To determine whether the number of packets used to sample affects the statistical results obtained.

 

Method

This was conducted on the Dell Dual Xeon 1.7 machines on the GigE interface, with minimal load on the machines.

Using constant intervals of 1 second and a packet size of 1400 (ICMP, ie 1408bytes IP) for every packet sent, we varied the number of packets sent. The min, max, ave and stdev of the sample was then found.

In order to overcome arp recaching, a single ping of the same type was sent before the test for each test.

A rather large sample set was used ranging from 1 single ping to 100 pings.

 

Scripts

A wrapper script around ping was used.

do_number.pl - given a list of numbers, will conduct the ping tests and write a summary table of results.
ping-cook.pl - required script to generate table information for ping

 

Results

The complete set of log files can be found here.

There was no packet loss and no reordering of the packets

Surprisingly, there is a slight variation in the minimum rtt. This is most likely due to cpu load on the source and or sink causing kernel space time differences in processing the echo/reply. It may also be due to interrupt coalesing.

The average rtt is pretty constant (ignore the first point - slight bug in the calculation of ave for single values - it's been sorted), with a an average of 0.201 (3dp) from the average of the averages. From this run, if we were to use less than 3 packets, we get a slightly higher value of about 0.203/5.

◆ ◆ ◆ ◆

■ Challenge 1
Recast the stretch of the records from the line containing "Viewport: 1568px width, 753px height." through the line containing "click(x=755, y=467)" as a numbered list, leaving out blank lines.

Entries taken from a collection
◆ ◆ ◆ ◆

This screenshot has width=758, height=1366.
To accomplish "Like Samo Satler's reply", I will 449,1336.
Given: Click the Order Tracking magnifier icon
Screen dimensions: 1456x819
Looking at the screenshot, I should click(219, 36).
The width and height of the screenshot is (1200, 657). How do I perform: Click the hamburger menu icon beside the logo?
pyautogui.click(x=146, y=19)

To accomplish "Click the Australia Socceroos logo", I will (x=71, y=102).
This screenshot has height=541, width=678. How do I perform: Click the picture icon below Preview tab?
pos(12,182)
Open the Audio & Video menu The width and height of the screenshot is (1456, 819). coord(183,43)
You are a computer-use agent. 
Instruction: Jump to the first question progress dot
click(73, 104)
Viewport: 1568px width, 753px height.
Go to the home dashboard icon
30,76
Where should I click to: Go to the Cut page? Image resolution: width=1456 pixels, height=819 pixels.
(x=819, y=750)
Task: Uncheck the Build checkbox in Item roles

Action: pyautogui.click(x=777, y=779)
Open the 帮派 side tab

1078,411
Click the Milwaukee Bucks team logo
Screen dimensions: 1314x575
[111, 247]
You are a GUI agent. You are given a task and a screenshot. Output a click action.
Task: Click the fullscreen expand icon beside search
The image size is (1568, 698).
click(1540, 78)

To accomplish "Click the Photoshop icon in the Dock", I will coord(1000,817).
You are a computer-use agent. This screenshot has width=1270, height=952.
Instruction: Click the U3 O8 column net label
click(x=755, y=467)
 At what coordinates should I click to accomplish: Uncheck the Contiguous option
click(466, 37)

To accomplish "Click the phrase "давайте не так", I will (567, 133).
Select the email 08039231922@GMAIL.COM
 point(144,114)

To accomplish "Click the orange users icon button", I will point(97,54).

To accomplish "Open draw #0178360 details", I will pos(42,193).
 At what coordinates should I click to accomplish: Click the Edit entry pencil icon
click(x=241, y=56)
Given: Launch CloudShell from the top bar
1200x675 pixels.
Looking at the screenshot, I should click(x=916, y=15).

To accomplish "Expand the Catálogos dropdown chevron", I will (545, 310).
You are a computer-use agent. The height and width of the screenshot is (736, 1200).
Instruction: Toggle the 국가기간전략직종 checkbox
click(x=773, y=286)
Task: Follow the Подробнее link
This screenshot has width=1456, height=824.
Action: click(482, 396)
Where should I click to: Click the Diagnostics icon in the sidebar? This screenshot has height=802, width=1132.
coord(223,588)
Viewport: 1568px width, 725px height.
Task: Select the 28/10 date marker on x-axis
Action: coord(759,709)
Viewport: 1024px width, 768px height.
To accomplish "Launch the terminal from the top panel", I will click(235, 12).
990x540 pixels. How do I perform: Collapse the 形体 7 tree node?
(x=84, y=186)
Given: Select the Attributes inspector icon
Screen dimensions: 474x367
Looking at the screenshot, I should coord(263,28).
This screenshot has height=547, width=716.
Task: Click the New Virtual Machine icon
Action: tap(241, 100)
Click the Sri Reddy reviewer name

◆ ◆ ◆ ◆

■ Challenge 2
Which statistics of the sample does the ping test report say were found?

■ Response 1
1. Viewport: 1568px width, 753px height.
2. Go to the home dashboard icon
3. 30,76
4. Where should I click to: Go to the Cut page? Image resolution: width=1456 pixels, height=819 pixels.
5. (x=819, y=750)
6. Task: Uncheck the Build checkbox in Item roles
7. Action: pyautogui.click(x=777, y=779)
8. Open the 帮派 side tab
9. 1078,411
10. Click the Milwaukee Bucks team logo
11. Screen dimensions: 1314x575
12. [111, 247]
13. You are a GUI agent. You are given a task and a screenshot. Output a click action.
14. Task: Click the fullscreen expand icon beside search
15. The image size is (1568, 698).
16. click(1540, 78)
17. To accomplish "Click the Photoshop icon in the Dock", I will coord(1000,817).
18. You are a computer-use agent. This screenshot has width=1270, height=952.
19. Instruction: Click the U3 O8 column net label
20. click(x=755, y=467)

■ Response 2
min, max, ave, stdev